__Task to carry out__
Output the lines below unchanged, from the line that contains "Task: Click the clock icon near Updated" up to and including the line that contains "[x=661, y=56]".
^^^^
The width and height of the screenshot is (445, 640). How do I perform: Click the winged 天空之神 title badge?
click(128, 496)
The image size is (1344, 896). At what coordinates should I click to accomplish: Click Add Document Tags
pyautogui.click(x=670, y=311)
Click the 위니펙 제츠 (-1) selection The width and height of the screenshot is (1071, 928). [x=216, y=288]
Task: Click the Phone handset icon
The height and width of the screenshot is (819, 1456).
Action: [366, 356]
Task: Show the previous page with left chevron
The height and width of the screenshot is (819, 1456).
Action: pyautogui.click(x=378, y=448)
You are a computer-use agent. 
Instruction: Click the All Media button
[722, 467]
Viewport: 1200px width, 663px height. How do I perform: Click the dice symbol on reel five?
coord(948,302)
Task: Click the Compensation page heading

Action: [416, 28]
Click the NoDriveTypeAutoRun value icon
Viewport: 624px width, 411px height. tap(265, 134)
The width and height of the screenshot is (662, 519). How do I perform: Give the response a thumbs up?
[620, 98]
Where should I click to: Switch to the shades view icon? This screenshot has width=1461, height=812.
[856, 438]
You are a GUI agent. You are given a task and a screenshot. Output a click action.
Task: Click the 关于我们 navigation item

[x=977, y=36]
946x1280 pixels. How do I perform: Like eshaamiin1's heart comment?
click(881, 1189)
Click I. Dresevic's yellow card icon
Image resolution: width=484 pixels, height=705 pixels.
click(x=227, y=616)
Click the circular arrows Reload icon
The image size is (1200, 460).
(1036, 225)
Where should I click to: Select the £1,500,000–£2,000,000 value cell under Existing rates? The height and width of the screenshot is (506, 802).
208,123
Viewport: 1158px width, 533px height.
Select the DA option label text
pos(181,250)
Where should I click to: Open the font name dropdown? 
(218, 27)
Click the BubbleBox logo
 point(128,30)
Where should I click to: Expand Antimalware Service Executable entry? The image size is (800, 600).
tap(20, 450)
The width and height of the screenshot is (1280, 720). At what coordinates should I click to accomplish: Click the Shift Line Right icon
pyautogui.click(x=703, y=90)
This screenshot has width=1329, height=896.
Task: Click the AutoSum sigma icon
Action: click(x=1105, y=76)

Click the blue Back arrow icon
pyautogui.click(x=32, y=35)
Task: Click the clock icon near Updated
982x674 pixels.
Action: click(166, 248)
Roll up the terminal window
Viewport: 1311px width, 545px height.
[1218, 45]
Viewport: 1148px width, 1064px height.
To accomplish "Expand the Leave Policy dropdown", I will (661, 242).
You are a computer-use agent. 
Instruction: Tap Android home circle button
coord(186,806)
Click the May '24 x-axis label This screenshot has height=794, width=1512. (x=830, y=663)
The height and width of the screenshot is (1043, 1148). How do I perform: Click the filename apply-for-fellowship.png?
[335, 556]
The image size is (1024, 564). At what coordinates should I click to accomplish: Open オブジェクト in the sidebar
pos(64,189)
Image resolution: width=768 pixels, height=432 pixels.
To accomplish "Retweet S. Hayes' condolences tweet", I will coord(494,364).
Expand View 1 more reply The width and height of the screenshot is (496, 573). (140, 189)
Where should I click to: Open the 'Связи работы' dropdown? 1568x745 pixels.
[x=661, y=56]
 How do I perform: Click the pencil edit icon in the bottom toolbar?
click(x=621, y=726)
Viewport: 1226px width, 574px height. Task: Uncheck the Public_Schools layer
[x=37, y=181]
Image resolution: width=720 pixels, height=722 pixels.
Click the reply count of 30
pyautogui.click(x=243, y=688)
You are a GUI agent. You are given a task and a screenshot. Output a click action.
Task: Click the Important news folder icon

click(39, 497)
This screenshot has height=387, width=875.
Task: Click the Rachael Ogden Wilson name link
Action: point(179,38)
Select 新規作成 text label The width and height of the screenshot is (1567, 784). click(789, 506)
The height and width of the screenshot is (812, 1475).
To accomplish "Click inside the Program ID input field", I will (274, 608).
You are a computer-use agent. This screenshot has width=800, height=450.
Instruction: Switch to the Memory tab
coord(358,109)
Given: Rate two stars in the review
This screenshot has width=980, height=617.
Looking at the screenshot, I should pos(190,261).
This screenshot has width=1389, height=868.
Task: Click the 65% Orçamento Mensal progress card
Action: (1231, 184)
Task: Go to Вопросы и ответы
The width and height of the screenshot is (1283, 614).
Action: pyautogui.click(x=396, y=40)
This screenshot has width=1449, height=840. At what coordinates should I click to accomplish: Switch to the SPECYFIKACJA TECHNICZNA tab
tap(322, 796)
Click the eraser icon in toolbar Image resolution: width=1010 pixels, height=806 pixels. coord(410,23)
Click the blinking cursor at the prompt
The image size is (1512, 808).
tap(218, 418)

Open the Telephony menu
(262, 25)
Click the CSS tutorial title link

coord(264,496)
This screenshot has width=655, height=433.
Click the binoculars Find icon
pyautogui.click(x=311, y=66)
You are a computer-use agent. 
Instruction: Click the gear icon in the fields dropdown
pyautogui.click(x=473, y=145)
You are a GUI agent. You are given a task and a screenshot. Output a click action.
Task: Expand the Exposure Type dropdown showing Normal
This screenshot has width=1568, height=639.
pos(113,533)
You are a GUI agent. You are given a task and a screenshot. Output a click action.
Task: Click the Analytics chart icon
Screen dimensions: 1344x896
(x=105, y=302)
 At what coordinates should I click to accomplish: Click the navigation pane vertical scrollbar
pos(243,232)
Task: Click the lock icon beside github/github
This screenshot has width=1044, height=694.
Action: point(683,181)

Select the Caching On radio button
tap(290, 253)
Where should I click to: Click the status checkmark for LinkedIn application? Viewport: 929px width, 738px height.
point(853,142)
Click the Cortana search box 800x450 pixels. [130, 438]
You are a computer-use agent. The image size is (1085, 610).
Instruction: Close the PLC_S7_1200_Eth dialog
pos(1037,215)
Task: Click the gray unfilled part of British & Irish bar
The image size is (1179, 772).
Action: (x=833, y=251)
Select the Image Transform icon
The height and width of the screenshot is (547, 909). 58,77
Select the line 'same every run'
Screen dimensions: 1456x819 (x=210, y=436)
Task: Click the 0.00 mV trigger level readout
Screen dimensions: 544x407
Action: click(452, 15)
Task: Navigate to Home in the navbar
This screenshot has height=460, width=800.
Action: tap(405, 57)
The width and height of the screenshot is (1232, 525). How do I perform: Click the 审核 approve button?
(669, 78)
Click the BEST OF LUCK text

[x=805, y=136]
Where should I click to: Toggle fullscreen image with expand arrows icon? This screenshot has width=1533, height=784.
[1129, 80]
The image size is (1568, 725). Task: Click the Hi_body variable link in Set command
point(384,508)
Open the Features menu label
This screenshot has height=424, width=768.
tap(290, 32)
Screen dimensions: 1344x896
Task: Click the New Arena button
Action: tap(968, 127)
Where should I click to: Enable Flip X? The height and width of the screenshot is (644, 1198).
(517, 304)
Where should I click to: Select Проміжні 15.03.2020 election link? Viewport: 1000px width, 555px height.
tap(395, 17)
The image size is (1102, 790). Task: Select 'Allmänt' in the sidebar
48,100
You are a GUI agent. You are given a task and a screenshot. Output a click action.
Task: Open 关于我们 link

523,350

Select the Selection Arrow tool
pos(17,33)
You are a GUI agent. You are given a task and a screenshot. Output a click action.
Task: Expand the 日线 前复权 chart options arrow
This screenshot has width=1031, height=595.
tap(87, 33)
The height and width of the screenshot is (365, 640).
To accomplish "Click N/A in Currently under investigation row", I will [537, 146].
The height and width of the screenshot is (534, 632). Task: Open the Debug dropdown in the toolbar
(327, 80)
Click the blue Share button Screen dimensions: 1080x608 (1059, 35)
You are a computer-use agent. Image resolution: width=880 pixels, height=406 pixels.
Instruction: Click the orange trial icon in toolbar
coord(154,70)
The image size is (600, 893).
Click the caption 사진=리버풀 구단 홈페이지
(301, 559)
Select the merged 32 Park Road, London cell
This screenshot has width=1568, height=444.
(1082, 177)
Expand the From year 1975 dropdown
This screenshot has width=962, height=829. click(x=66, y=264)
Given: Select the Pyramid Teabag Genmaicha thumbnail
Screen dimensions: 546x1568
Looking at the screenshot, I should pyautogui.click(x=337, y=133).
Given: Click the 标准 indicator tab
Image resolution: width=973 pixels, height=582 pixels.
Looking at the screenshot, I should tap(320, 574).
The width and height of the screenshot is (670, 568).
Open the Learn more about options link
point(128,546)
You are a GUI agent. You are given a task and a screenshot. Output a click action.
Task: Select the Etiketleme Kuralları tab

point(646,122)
^^^^
__Task output__
Task: Click the clock icon near Updated
982x674 pixels.
Action: click(166, 248)
Roll up the terminal window
Viewport: 1311px width, 545px height.
[1218, 45]
Viewport: 1148px width, 1064px height.
To accomplish "Expand the Leave Policy dropdown", I will (661, 242).
You are a computer-use agent. 
Instruction: Tap Android home circle button
coord(186,806)
Click the May '24 x-axis label This screenshot has height=794, width=1512. (x=830, y=663)
The height and width of the screenshot is (1043, 1148). How do I perform: Click the filename apply-for-fellowship.png?
[335, 556]
The image size is (1024, 564). At what coordinates should I click to accomplish: Open オブジェクト in the sidebar
pos(64,189)
Image resolution: width=768 pixels, height=432 pixels.
To accomplish "Retweet S. Hayes' condolences tweet", I will coord(494,364).
Expand View 1 more reply The width and height of the screenshot is (496, 573). (140, 189)
Where should I click to: Open the 'Связи работы' dropdown? 1568x745 pixels.
[x=661, y=56]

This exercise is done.